Tatil Yazıları 2: Datça- Eski Datça

Tatilin 4. Günü sabah Palamutbükü’nden ayrılarak Datça’ya doğru yola çıktık. Yolda uğrayamasak da, meşhur yel değirmenlerinin ve eski bir yel değirmeninin restore edilerek restorana dönüştürülmesi sonucu açılan Zeynep Restoran’ınOlive Farm yol ayrımının, Yaka Köydeki Yaka Mengen‘in önünden geçtik.  Bizim bunları görüp tatmaya vaktimiz olmadı ancak sizler için iyi birer uğrak noktası olabilirler.

Bu fotoğraf www.datcarehber.com adresinden alınmıştır.

 

Üç günlük pansiyon hayatından sonra bu defa Datça’da üç yıldızlı Hotel Mare’de  kaldık. Otel gayet güzeldi. Odalar ter temiz, banyosu düzgün ve tüm odaları tam cephe ya da yan cephe bir şekilde denize bakıyordu.

Hemen üzerimize mayolarımızı geçirip bu sefer soluğu havuz kenarında aldık. Sabah erken kalkmış olmanın ve yolun verdiği açlık duygusunu bastırmak için birer hamburger bir de bira söyledik. Hamburger ve patates kızartması bana hep plajda yenecek en güzel şeymiş gibi gelir. Tahminimce hamburger köfteleri pınar köfte idi ama turşusu, domatesi, yeşilliği yerinde bir hamburgerdi. Patates kızartmalarında da kızartılan yağın tazeliğini kokusunu alabiliyordunuz.

 

Yemeğimizi bitirir bitirmez denize atladık. Su serin ama ışıl ışıldı. Datça’nın tüm sahillerinde olduğu gibi buranın da kumsalı çakıl. O yüzden yürümek epey zor. Özellikle de öğlenin sıcağında ısınan çakıl taşları ayaklarınızın feci şekilde yanmasına sebep oluyor. Hani 5-10 yıl önce “kızgın kumlardan serin sulara” sloganlı bir Algida reklamı vardı, işte Datça’nın taşlı koyları da denize atladığınız da ayaklarınızdan cosssssss sesi gelmesine neden oluyor. Ama bu deniz kızgın taşlarda yürümeyi hak eder. Zaten atlayınca bir şeyiniz kalmıyor.

Verilen bilgiler »
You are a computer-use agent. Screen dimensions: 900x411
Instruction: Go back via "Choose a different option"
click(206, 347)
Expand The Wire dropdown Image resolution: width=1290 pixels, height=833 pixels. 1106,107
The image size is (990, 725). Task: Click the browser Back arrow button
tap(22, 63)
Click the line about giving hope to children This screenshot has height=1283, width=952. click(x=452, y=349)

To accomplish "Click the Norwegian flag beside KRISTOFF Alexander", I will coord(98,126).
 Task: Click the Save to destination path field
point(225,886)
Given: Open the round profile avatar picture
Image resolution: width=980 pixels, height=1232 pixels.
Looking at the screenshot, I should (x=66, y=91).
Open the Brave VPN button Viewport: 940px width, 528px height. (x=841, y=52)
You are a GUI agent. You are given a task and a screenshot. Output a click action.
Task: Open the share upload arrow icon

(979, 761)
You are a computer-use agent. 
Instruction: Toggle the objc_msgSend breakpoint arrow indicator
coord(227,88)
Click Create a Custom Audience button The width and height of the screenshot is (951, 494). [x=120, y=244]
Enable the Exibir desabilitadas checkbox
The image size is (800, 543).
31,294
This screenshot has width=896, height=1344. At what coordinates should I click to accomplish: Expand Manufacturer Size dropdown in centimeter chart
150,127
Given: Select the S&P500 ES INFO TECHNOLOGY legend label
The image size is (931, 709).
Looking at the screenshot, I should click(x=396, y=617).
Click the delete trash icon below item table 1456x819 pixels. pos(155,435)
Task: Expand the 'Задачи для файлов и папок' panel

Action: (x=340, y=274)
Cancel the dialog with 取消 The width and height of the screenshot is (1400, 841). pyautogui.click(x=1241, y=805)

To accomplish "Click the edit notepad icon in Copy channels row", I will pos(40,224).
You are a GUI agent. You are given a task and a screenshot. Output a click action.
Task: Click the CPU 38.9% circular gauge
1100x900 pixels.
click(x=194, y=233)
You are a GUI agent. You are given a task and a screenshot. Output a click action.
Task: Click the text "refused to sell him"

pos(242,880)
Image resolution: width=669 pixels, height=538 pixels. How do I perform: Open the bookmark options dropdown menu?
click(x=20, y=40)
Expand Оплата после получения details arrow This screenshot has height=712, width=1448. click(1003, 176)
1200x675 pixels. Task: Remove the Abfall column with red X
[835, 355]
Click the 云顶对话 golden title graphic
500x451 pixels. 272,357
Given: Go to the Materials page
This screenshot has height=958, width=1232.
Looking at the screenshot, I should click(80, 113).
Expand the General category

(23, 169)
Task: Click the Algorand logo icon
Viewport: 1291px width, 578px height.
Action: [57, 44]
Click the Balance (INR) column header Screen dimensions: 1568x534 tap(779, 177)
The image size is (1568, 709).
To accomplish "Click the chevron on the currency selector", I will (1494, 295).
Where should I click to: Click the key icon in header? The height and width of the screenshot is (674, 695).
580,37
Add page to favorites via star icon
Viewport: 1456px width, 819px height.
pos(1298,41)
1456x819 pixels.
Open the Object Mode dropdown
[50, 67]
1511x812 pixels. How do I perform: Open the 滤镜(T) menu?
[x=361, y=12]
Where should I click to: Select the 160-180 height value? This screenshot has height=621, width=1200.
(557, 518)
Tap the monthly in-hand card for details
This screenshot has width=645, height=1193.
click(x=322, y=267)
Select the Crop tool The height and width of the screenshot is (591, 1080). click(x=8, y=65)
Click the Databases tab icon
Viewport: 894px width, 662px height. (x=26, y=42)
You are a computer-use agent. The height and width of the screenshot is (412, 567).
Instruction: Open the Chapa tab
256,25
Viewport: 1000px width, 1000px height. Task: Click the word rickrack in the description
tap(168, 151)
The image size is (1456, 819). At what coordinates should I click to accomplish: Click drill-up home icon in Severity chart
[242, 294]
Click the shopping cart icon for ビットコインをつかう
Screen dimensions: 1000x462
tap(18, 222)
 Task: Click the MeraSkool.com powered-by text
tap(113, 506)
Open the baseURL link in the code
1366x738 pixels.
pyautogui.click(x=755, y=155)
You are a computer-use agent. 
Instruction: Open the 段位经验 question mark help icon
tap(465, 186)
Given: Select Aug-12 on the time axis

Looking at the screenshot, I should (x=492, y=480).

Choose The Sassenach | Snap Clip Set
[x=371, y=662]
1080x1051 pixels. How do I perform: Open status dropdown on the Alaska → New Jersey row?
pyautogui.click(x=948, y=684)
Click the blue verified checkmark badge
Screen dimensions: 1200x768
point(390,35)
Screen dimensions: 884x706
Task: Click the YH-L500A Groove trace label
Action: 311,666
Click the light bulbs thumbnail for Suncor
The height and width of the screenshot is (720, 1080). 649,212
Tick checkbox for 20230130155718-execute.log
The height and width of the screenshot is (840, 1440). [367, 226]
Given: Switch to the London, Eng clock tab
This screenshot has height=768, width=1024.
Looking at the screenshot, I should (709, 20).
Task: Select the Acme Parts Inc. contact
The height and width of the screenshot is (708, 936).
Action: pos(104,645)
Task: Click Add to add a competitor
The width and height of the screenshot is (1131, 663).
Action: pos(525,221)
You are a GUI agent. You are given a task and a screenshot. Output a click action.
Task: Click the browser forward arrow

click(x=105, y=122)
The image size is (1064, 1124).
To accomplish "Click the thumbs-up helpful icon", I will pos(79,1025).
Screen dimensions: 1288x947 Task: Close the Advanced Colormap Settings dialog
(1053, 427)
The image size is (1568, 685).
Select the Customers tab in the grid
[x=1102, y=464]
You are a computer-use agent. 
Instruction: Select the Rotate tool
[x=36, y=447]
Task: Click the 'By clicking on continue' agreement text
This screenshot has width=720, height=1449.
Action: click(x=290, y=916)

Talimat A »
Datça tatil yazısında "Bu fotoğraf www.datcarehber.com" sözlerinden "şekilde denize bakıyordu." sözlerine kadar olan her şeyi, "üç yıldızlı" ifadesini "dört yıldızlı" ile değiştirerek güncellenmiş biçimde yeniden yaz.
Talimat B »
Datça tatil yazısının devamını yaz ve son gösterilen cümlenin hemen ardından başla.

Beklenen çıktı A »
Bu fotoğraf www.datcarehber.com adresinden alınmıştır.

 

Üç günlük pansiyon hayatından sonra bu defa Datça’da dört yıldızlı Hotel Mare’de  kaldık. Otel gayet güzeldi. Odalar ter temiz, banyosu düzgün ve tüm odaları tam cephe ya da yan cephe bir şekilde denize bakıyordu.

Beklenen çıktı B »
Yüzme sefasını tamamladıktan sonra otelde akşam üstüne kadar dinlendik. Saat 6 gibi fotoğraf makinemizi de alarak otelden çıktık. Hedefimiz Eski Datça idi. Eski Datça, Datça- Marmaris yolunda ve şehir merkezine 2-3 km uzaklıkta. Kesinlikle Datça’ya uğrayan herkesin mutlaka ziyaret etmesi gereken bir yer. Yola çıktık, Reşadiye dolmuşlarını bulmamız gerektiğini öğrendik. Ancak, yol sorduğumuz amcalardan biri, “ben de o tarafa gidiyorum gelin sizi götüreyim” diyerek arkadaşlarına iyi akşamlar diledi ve birlikte yola çıktık. Kendisi de Eski Datça’da  taş bir evde oturan amca bizi Muhtar Orhan’ın kahvesinin önünde bıraktı. İşte daha sonra başladık biz de begonvillerle süslü taş evlerin olduğu sokaklarda dolaşmaya.

Muhtar Orhan, Eski Datça’nın en ünlü siması olan Can Yücel’in yakın dostu imiş. Hatta kahveye girdiğinizde Can Yücel’in yarım kalmış sarap şişesini ve Muhtar Orhan ile yan yana asılmış resimlerini de görebiliyormuşsunuz. Biz Kahveye girmedik. Yaptıkları otlu gözlemeden de yemedik ama siz deneyebilirsiniz.

Hemen kahvenin yanından Eski Datça Mahallesinin içlerine doğru ilerleyen sokakta köylü kadınların tezgahları var.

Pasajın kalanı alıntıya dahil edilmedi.